Your objective
Everything in the records except the pictures needs to be printed again exactly.

Data
------

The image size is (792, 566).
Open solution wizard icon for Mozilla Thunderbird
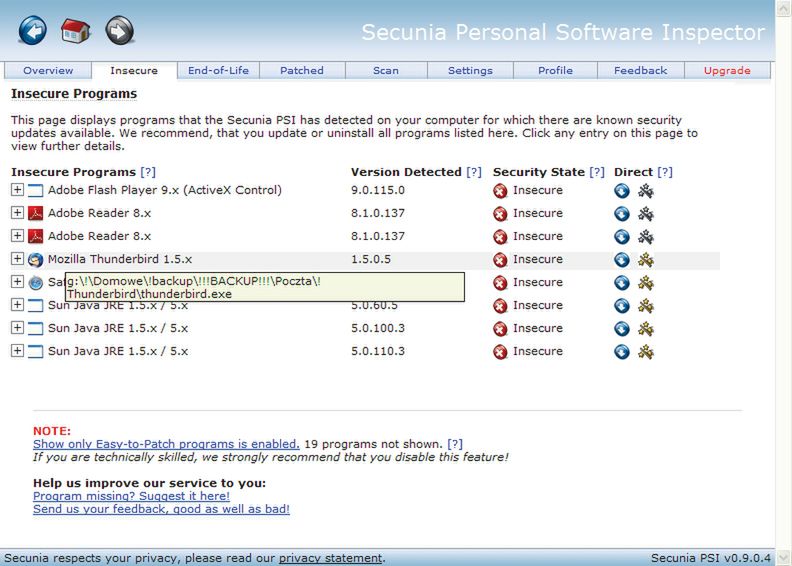click(x=646, y=260)
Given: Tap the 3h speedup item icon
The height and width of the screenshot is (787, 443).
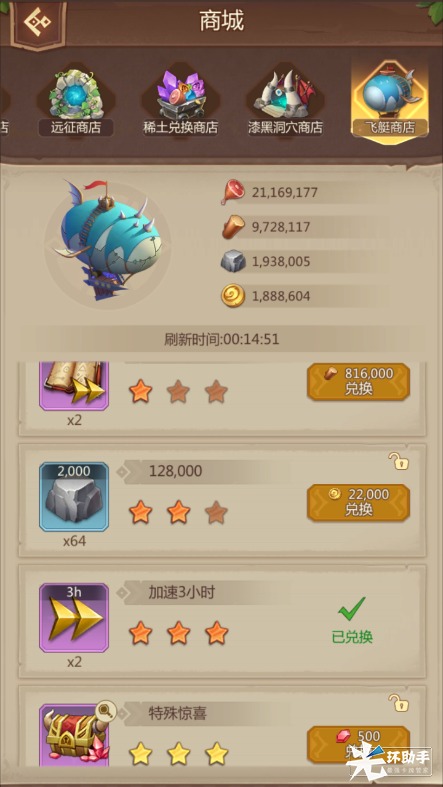Looking at the screenshot, I should [x=74, y=618].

------

Solution for this exercise
The image size is (792, 566).
Open solution wizard icon for Mozilla Thunderbird
click(x=646, y=260)
Given: Tap the 3h speedup item icon
The height and width of the screenshot is (787, 443).
Looking at the screenshot, I should [x=74, y=618].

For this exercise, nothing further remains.